Je sais que c’est difficile à entendre au premier abord pour différentes raisons. Notamment parce qu’on a parfois le sentiment qu’on ne peut pas pardonner, que l’autre ne mérite pas qu’on lui pardonne, ou que c’est trop tard, qu’on a eu trop mal, qu’on a été trop brisé pour pouvoir remonter la pente. Ce sont des points très importantes que je souhaiterait aborder en profondeur par la suite. Pour cela, je prendrai un jour le temps d’en faire un article complet (en fait j’ai déjà commencé je crois, mais vu que j’ai 90 articles en brouillon, je sais plus ou j’en suis). Cet article sera consacré au thème du pardon.

Toutefois, pour en avoir personnellement déjà fait l’expérience à plusieurs reprises, et pour avoir contribué à ce que des personnes autour de moi en fassent l’expérience à leur tour, je pense pouvoir affirmer que l’empathie permet de se reconnecter à l’autre et de faire disparaître la douleur émotionnelle associée à un événement « traumatique ».
C’est d’ailleurs la raison pour laquelle dans les milieux judiciaire, sont de plus en plus souvent organisés des rencontre entre auteur et victime d’actes interdits par la loi. Cela est organisé car c’est bénéfique à tous les niveaux: tant pour les victimes qui peuvent mieux comprendre ce qu’il s’est passé, pour les auteurs pour mieux mesurer l’impact de leurs actes sur les victimes et éviter les récidives.
Il ne s’agit pas d’oublier les faits, ni d’oublier la douleur qu’on a ressenti sur le moment. Il s’agi simplement de permettre que cette douleur ne fasse plus partie de notre présent. De pouvoir parler de l’événement sans réagir émotionnellement de manière intense. Il s’agit de pouvoir retrouver la liberté qu’on avait perdue du fait de cette douleur, accompagné d’un sentiment d’harmonie retrouvé avec ce qui Est.

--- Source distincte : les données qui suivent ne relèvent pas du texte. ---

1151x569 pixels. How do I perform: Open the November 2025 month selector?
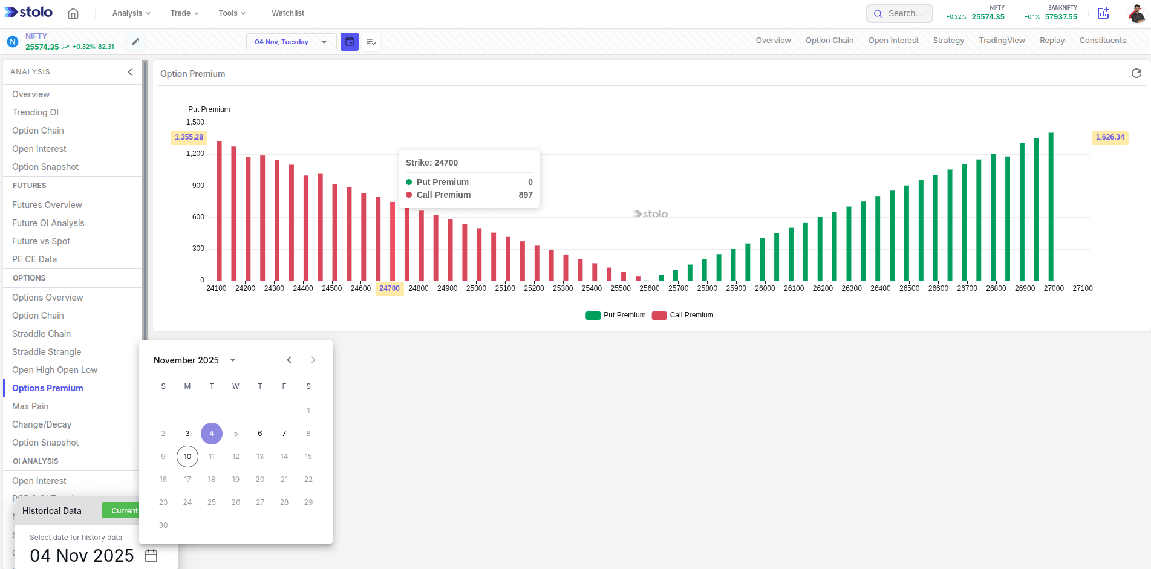tap(194, 360)
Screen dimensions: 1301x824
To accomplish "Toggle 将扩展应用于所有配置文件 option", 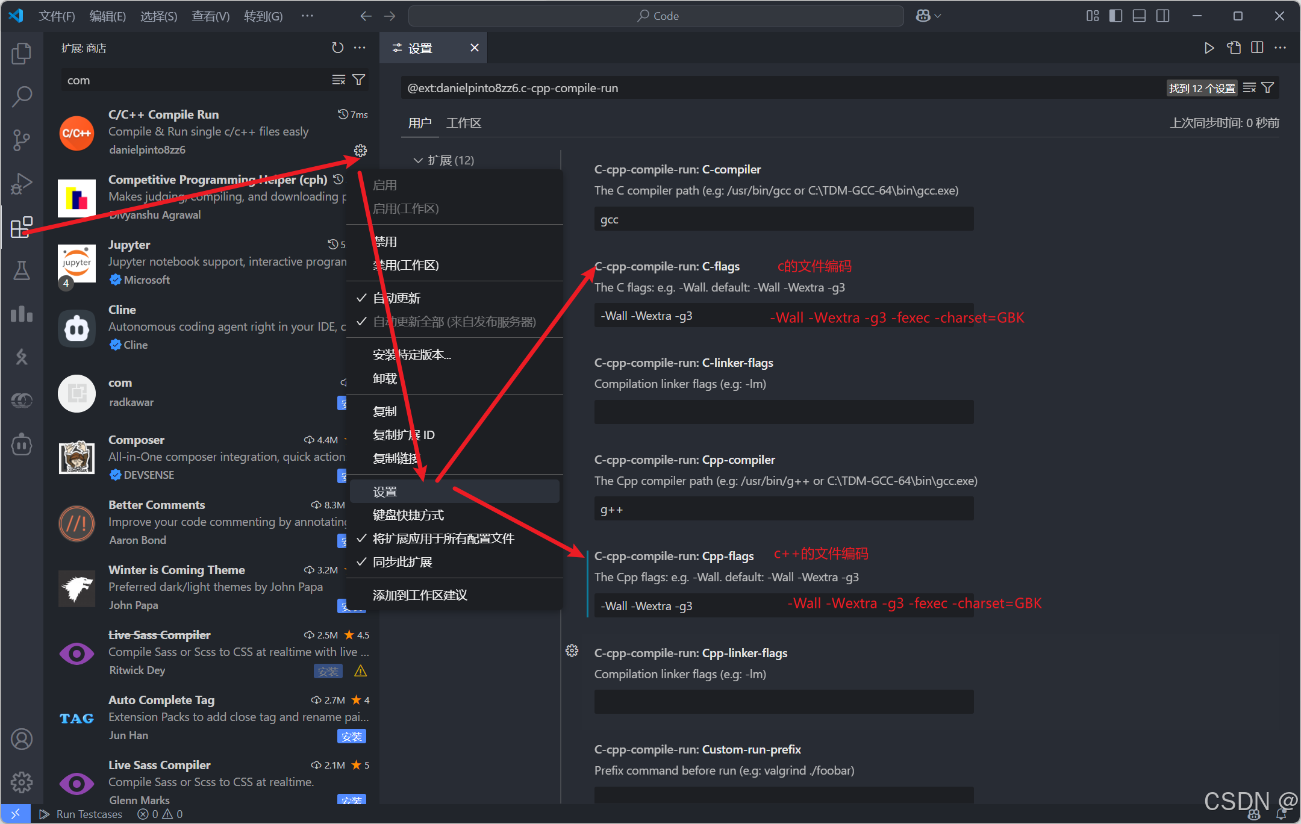I will pyautogui.click(x=443, y=538).
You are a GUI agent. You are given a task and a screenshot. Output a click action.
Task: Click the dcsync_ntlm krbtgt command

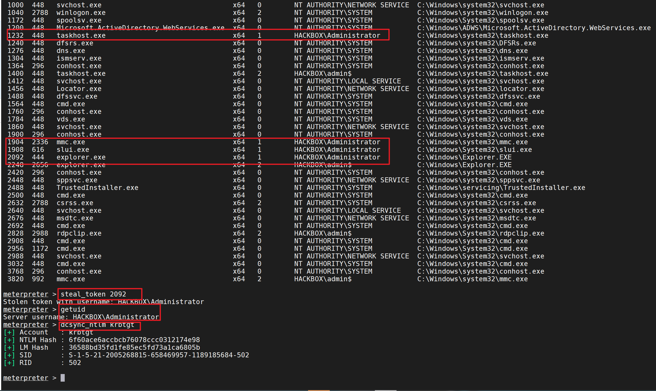(x=97, y=325)
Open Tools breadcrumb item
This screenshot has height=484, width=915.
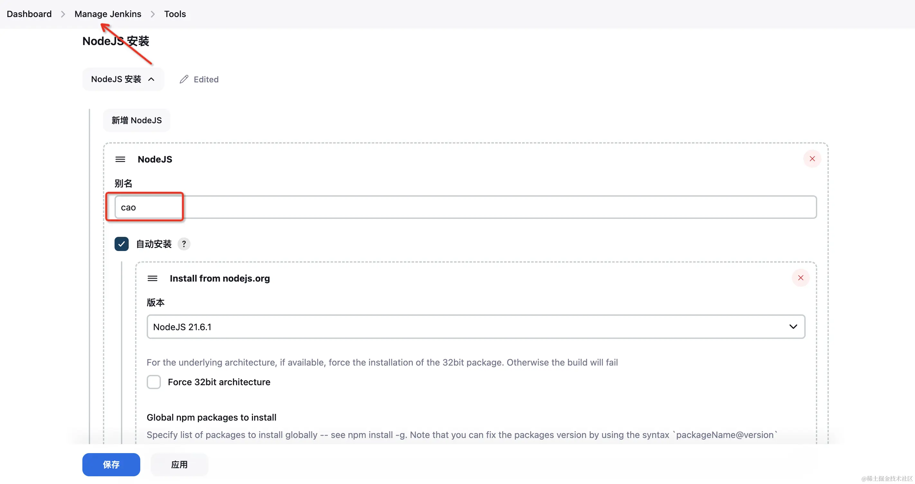pyautogui.click(x=175, y=14)
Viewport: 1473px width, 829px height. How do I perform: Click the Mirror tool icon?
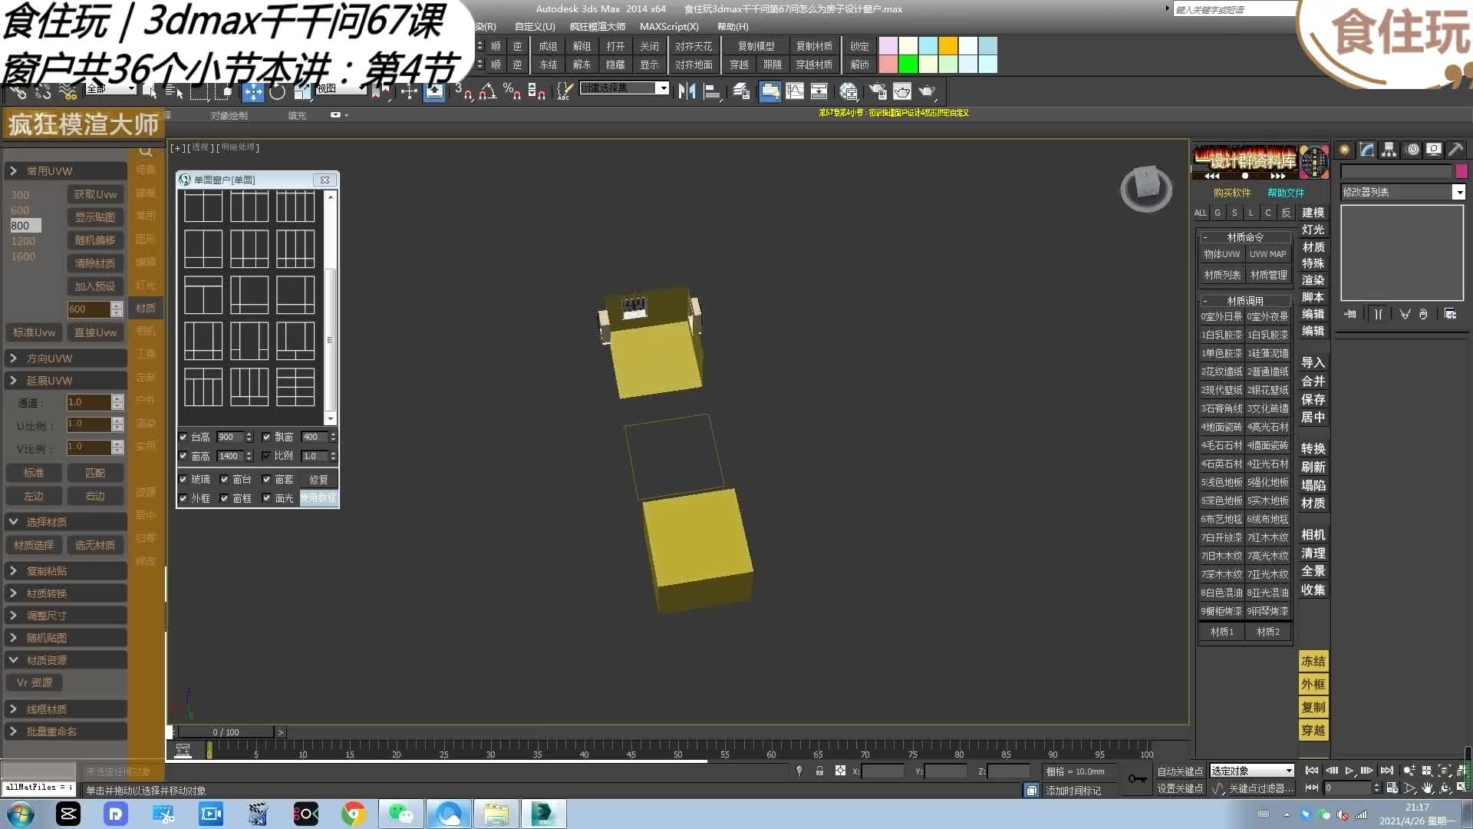[x=687, y=91]
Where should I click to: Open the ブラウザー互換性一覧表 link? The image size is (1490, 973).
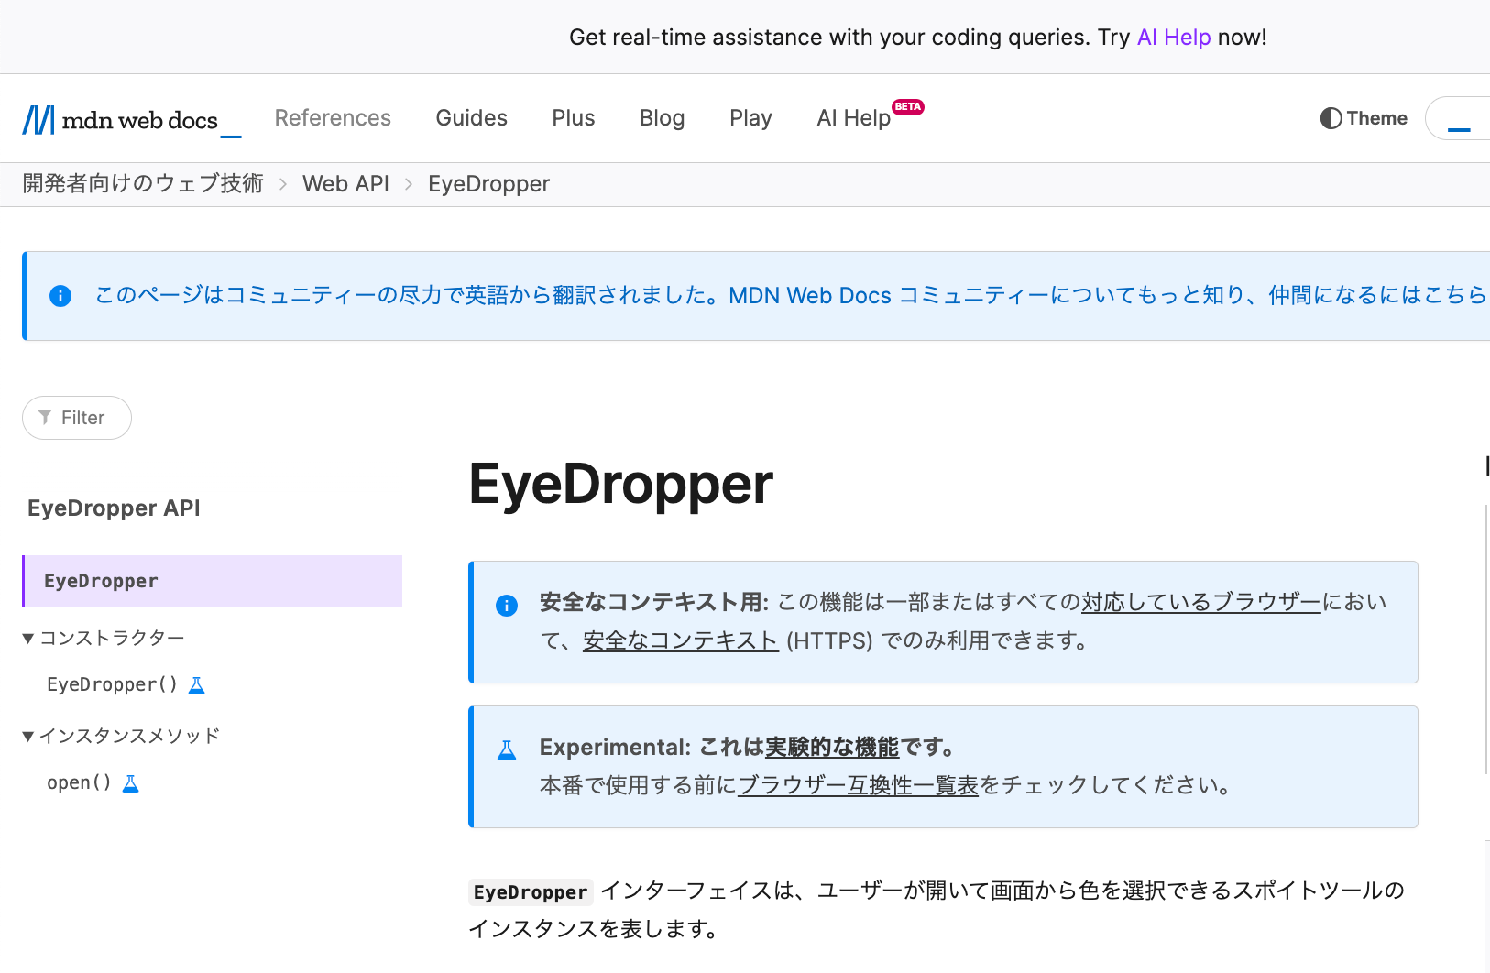(x=859, y=785)
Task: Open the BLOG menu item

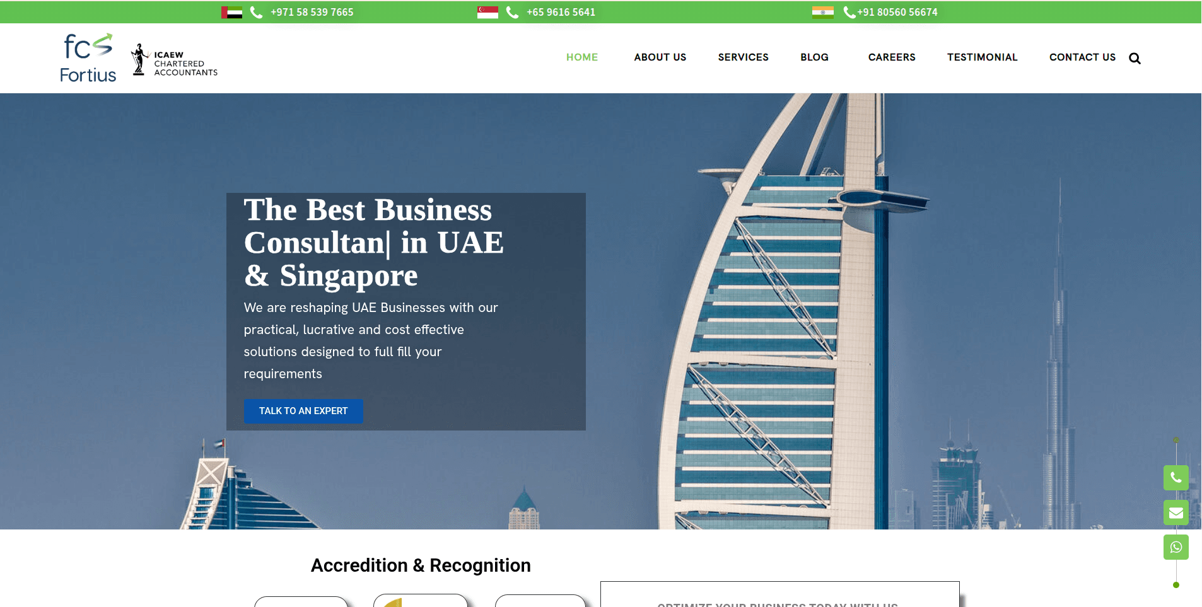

Aujourd’hui, par exemple, on définit l’alcoolisme comme « la perte de la liberté de s’abstenir d’alcool ». Dans le cas de cette femme, elle était « privée de la liberté de faire l’amour au grand jour ». Guérir de sa blessure lui permettra de pouvoir de nouveau choisir si elle veut faire l’amour dans le noir ou au grand jour. 
Depuis sa conscience de ce dont elle a besoin pour se sentir bien, elle pourra partager cette conscience avec son conjoint et ils pourront trouver ensemble des stratégies qui lui permettront de faire l’amour de jour, tout en prenant soin de tous les besoins dont on a parlé plus haut, et peut-être, qui sait, pourra-t-elle cette fois vivre la communion amoureuse qu’elle avait souhaitée vivre cette première fois… 

***

PS: Comme le dirait Don Miguel Ruiz dans « La maîtrise de l’amour »: Ne me croyez pas. Vous êtes libres de mettre en doute tout ce que je dis, je n’ai pas la science infuse. Je ne parle que depuis mon expérience de vie et mes lectures. Et c’est à vous de faire vos propres expériences, de la confronter si vous le souhaitez à la mienne. Je répondrai d’ailleurs volontiers à vos remarques en commentaires.